Once onboard, researchers transferred the animals into a solution and poured them onto the optical scanner, where a high-resolution picture was taken of the zooplankton present. Computer algorithms extracted the individual images, characterized specific species, including their size and biomass, and placed them in files, where identifications are later verified by the researchers.

Cohen’s study, which is supported through funding from the Delaware Sea Grant College Program (DESG), will establish a baseline for future zooplankton studies in the region in the context of climate change. Collaborators on the project include partners from Delaware Department of Natural Resources and Environmental Control, DESG’s UD Citizen Monitoring program and other DESG-funded researchers.

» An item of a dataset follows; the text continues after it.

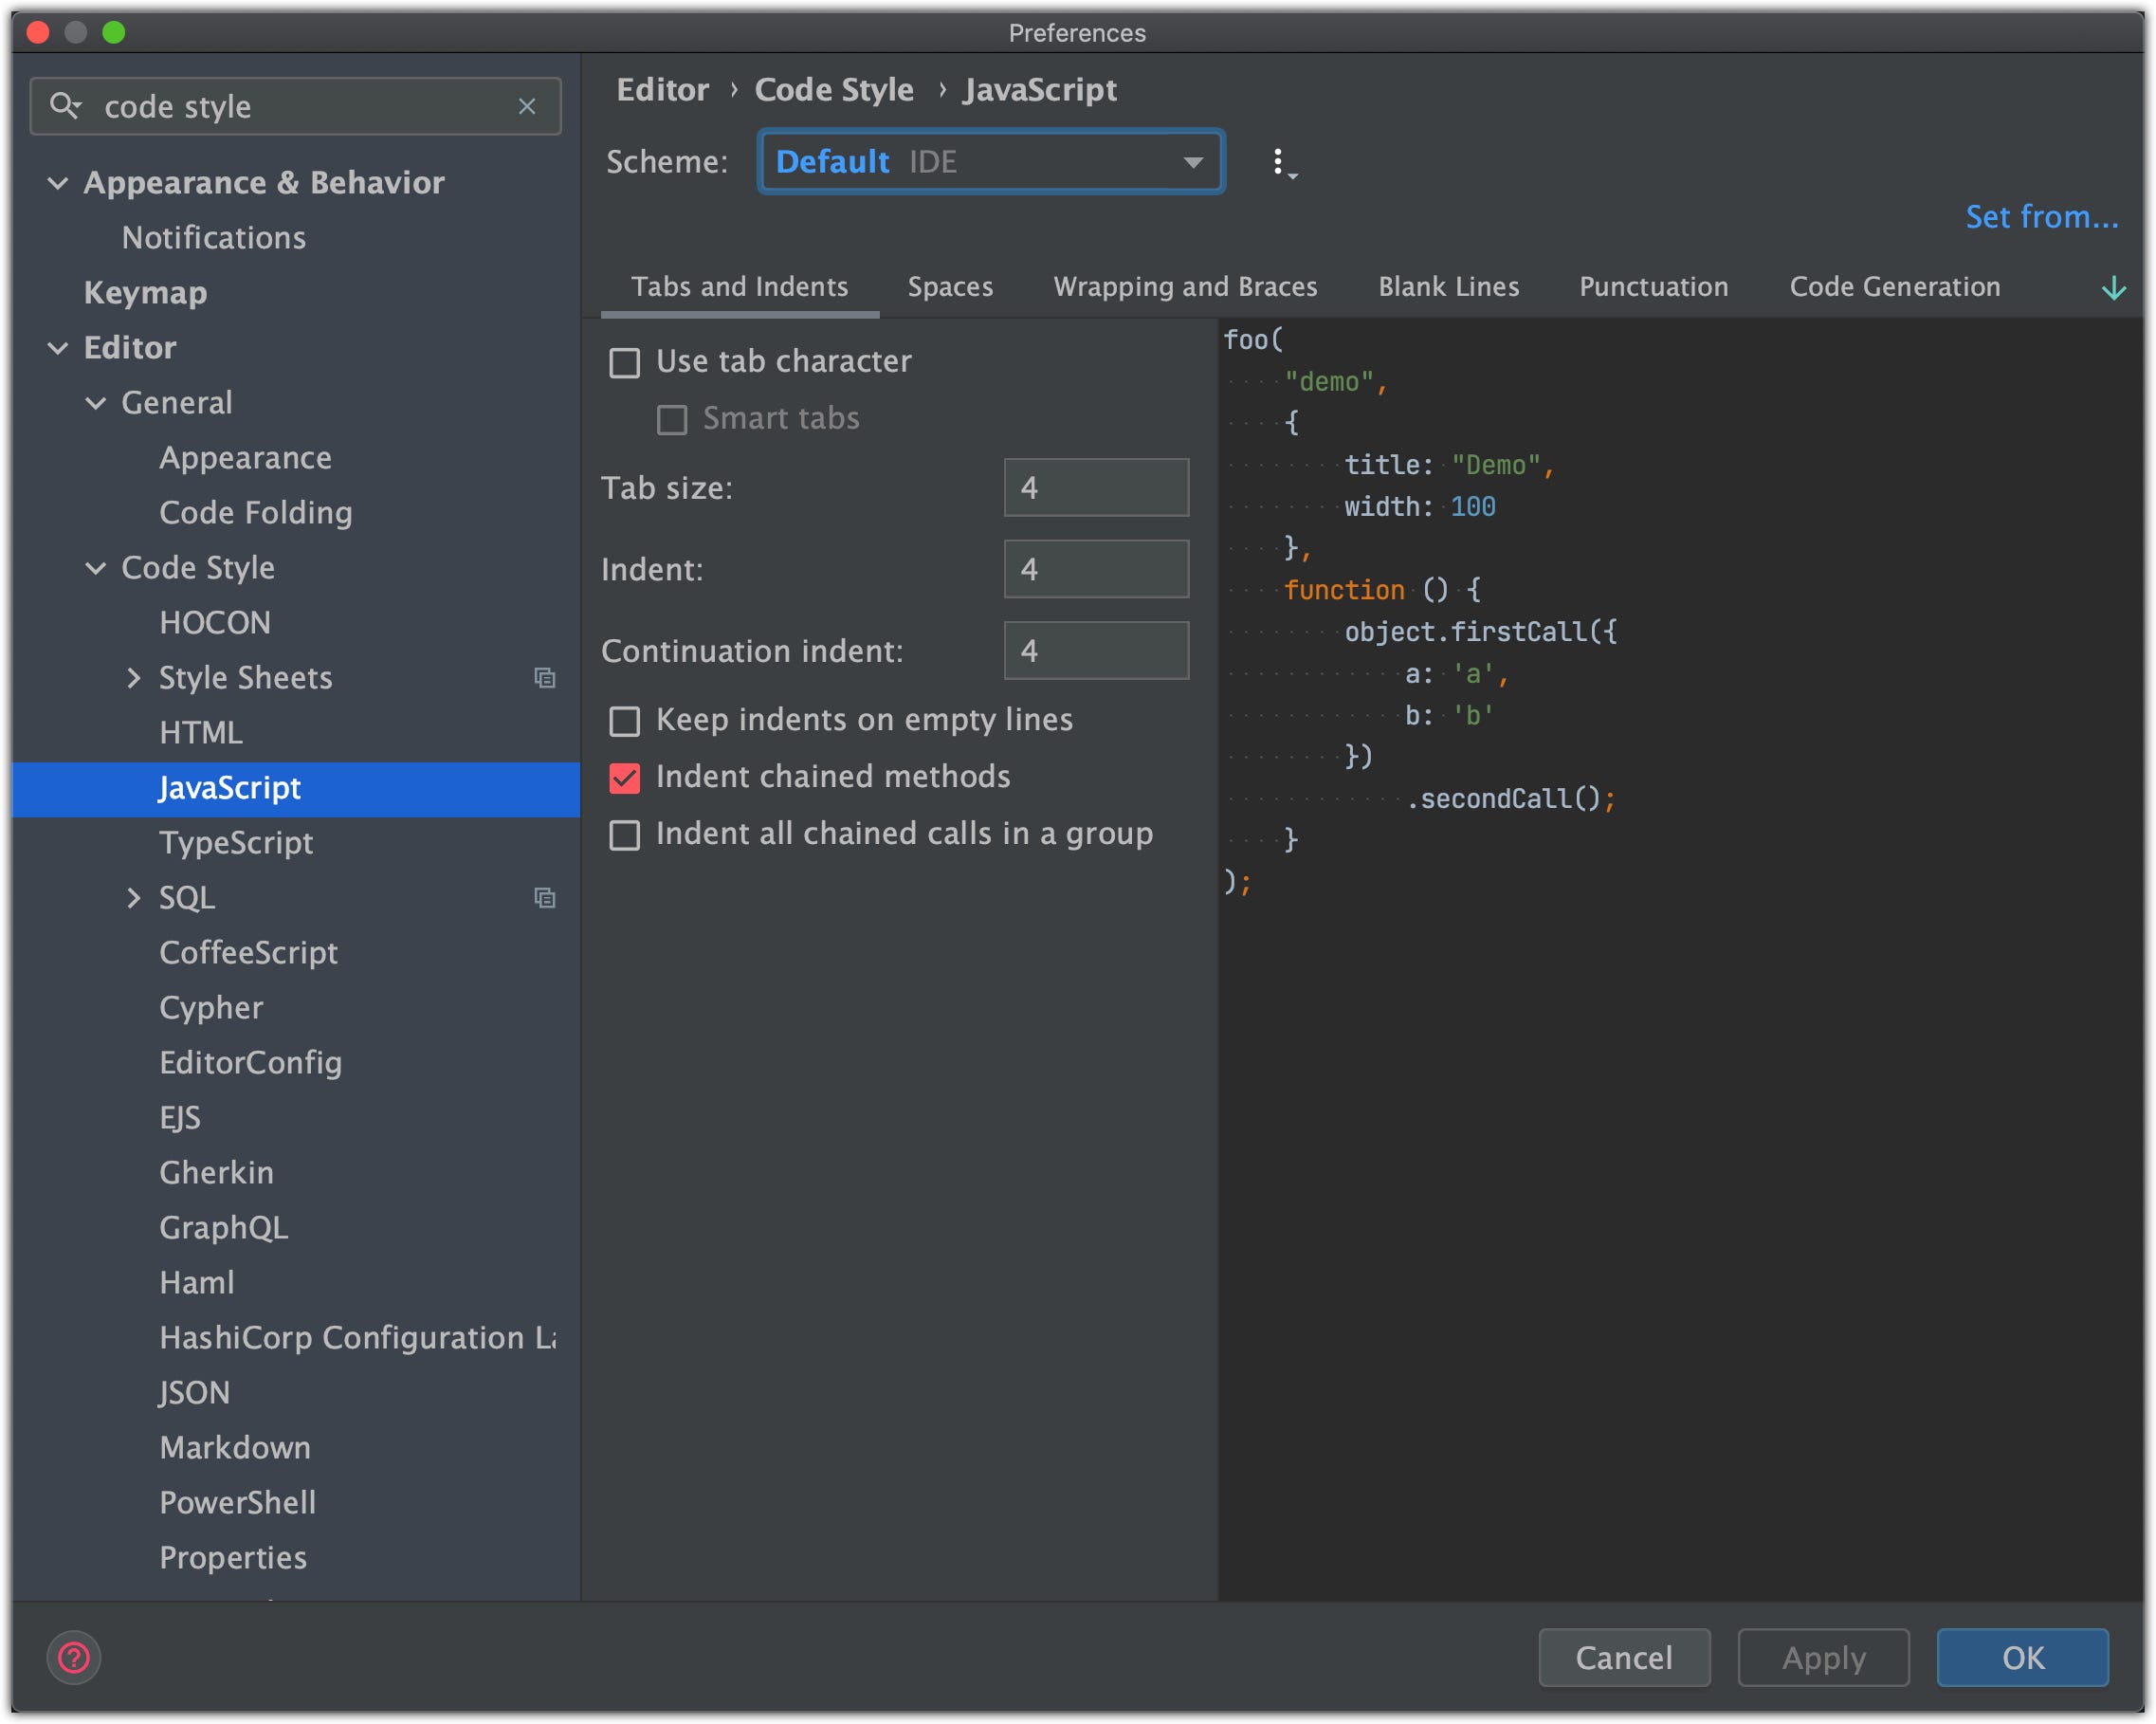2156x1724 pixels.
Task: Select TypeScript in the settings tree
Action: [236, 843]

“Delaware Bay has improved a fair amount since the 1950s and ’60s, particularly in the upper bay where it previously had a lot of nutrient pollution from sewage and sediment,” he says.

Cohen also is curious about what unexpected new species the study will detect. He suspects increased ship traffic in the bay has brought some invasive species to the area. One example is an Asian shore crab called Hemigrapsus, thought to have come over in ballast waters discharged into the bay as ships come into port. 

Hemigrapsus is now one of the most dominant crabs found scrabbling along the rocks near the Lewes campus,” he says

According to Cohen, replicating the work of Joanne Daiber on a ship named in her honor adds a unique, if unexpected, dimension to the project.

“It’s been especially fun for the students; looking at historical documents from the earlier research cruises puts the work we are doing into context, especially in thinking about how much harder it was to take measurements with less advanced equipment,” Cohen says.

Sharing the science with others

Cohen views zooplankton as an incredible teacher resource in addressing Next Generation Science Standards. 

“You can easily collect zooplankton in a pond, near the coast or in an estuary. They can be sampled with simple nets, even rudimentary ones made out of pantyhose, and can be seen with the naked eye when in groups, making them suitable for classroom learning,” Cohen said.

He is collaborating with DESG education specialist Chris Petrone to develop a website for teachers to learn how to effectively use zooplankton in their classrooms. The site will include lesson plans, directions on how to build nets, and images from Cohen’s zooplankton image library. In the future, he hopes to expand the content to include other species and size scales. The research team is also planning a training workshop for teachers. 

Similarly, he and graduate student Adam Wickline are partnering with the UD Citizen Monitoring program to explore whether citizen monitoring of zooplankton populations is a viable way to collect data. Collaborating with Joe Farrell and Ed Whereat, Cohen and Wickline are exploring whether local citizens can help take zooplankton measurements and analyze the data.